Startup israelí busca cambiar el “sabor amargo” de los edulcorantes artificiales

Por: Yafit Ovadia

Una compañía israelí de nueva creación, Amai Proteins, está trabajando para crear un nuevo tipo de edulcorante artificial que dice que no tendrá un regusto amargo, como muchos lo hacen actualmente.

Amai Proteins está desarrollando edulcorantes artificiales que difieren de las versiones tradicionales, ya que estos se derivan de las proteínas. Las proteínas, que se encuentran en las frutas, contienen cero calorías. Pueden ofrecer una alternativa popular para las personas con diabetes, que no pueden digerir demasiada azúcar, sin desencadenar una respuesta de insulina.

El gerente de Amai Protein, Ilan Samish, le dijo a JTA que “a diferencia de otros edulcorantes de alta intensidad, los productos de Amai son proteínas y se digieren en el tracto gastrointestinal superior sin causar ninguna respuesta de insulina”.

Los edulcorantes artificiales anteriores difieren mucho de los que propone la nueva empresa. La sacarina, también conocida como Sweet-N-Low en los Estados Unidos, es aproximadamente 300 a 400 veces más dulce que el azúcar tradicional, y se ha usado desde su descubrimiento en 1879. El ciclamato de sodio, que es popular en Europa, es de 30 a 40 veces más dulce que el azúcar tradicional. Se descubrió en 1937, pero luego se prohibió en los Estados Unidos, después de que los ensayos llevaran a los científicos a creer que causaba cáncer en ratas, según un artículo de Science News.

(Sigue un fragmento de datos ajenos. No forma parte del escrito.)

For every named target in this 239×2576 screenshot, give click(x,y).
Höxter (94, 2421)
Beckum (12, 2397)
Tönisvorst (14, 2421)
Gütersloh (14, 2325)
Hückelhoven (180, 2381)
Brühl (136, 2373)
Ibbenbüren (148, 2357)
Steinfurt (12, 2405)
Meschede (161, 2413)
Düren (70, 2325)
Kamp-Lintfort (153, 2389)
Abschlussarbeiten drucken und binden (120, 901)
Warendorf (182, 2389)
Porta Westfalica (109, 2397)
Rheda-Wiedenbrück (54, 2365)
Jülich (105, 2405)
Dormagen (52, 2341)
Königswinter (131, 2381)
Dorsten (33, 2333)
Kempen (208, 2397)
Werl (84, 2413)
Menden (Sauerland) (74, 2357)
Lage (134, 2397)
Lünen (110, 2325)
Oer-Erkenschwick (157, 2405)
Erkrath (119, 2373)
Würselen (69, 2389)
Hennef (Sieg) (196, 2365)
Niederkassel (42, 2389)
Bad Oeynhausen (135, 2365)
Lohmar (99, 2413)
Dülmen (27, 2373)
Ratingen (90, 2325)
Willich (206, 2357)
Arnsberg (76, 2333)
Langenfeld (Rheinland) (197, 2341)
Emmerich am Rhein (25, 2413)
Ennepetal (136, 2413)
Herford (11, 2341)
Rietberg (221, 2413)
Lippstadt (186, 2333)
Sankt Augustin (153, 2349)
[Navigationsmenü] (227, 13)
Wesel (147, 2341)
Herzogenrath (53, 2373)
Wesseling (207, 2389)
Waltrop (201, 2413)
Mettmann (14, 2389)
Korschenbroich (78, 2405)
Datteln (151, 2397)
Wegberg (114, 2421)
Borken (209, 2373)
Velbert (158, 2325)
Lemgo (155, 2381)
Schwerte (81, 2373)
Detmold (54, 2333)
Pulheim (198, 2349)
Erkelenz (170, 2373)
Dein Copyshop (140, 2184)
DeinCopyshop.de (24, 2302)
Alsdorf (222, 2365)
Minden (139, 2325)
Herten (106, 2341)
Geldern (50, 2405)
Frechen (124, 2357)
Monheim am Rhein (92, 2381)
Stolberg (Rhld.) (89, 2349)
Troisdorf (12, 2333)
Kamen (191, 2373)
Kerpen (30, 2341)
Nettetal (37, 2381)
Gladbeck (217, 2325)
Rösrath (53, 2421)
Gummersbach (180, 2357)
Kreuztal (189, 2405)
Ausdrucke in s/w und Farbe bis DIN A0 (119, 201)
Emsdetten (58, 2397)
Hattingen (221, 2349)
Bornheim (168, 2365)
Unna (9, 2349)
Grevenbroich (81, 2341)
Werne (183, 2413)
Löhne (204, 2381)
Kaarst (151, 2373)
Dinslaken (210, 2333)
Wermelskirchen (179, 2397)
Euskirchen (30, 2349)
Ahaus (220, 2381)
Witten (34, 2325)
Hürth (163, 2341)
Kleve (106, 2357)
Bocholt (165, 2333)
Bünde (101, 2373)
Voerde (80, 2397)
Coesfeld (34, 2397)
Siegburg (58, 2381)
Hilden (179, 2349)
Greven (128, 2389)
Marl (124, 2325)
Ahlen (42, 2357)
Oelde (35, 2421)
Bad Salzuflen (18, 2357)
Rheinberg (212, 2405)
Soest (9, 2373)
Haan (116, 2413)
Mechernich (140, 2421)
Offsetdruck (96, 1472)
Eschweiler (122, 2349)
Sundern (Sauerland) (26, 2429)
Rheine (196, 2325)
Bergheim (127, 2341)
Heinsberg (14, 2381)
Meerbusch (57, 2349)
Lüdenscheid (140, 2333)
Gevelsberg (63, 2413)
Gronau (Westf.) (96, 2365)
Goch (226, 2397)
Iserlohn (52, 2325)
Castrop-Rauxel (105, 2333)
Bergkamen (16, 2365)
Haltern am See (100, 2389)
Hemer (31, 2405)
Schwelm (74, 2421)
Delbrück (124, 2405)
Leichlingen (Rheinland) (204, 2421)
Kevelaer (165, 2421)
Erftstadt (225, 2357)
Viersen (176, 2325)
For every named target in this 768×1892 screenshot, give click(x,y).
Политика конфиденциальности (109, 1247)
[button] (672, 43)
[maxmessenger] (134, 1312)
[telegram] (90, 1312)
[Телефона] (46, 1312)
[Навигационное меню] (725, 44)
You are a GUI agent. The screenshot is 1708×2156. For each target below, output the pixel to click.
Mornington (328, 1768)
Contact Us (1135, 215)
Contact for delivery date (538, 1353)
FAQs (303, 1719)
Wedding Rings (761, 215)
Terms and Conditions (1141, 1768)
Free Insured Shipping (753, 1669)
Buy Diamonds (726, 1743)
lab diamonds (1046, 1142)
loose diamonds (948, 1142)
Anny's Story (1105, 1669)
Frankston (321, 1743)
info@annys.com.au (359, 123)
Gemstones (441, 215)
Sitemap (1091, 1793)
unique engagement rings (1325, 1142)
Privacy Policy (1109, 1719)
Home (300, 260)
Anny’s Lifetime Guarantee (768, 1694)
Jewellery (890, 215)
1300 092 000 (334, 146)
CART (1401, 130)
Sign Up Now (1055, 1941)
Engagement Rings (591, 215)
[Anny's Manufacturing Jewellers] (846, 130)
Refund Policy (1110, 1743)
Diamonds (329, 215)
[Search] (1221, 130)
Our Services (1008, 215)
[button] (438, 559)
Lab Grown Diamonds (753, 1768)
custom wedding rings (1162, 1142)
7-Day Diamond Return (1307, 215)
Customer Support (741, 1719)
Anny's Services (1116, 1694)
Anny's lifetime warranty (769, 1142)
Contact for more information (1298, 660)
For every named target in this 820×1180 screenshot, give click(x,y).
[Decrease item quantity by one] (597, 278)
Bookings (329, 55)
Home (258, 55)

Aun así, ambos dejan un regusto amargo. Los científicos descubrieron que una mezcla de los dos no era tan amarga como un edulcorante. Esto se debe a los receptores del gusto y cómo son procesados ​​por el cerebro. En el 2000, los investigadores revelaron que existen receptores diseñados para detectar sabores amargos, según el Dr. Maik Behrens, un biólogo molecular del Instituto Alemán de Nutrición Humana Potsdam-Rehbrucke en Nuthetal, Alemania, dijo a Science Daily.

Un estudio en la revista Biología Química Celular descubrió que la sacarina es capaz de inhibir la actividad de los receptores de sabor amargo, que son estimulados por el ciclamato. De manera similar, el ciclamato es capaz de disminuir el regusto amargo de la sacarina. Esta visión es una que puede allanar el camino para nuevas mejoras en la industria de la ingeniería química de nuevos edulcorantes artificiales.

“Sabiendo que las mezclas de sacarina y ciclamato ejercen una reducción del sabor amargo en comparación con los compuestos individuales, surgió la pregunta de si esto podría deberse a una inhibición mutua de las respuestas del receptor de sabor amargo”, dijo Behrens a Science Daily.

Los azúcares son moléculas más simplistas que las proteínas, lo que puede hacer que el descubrimiento de Amai y su futura aplicación sean revolucionarios.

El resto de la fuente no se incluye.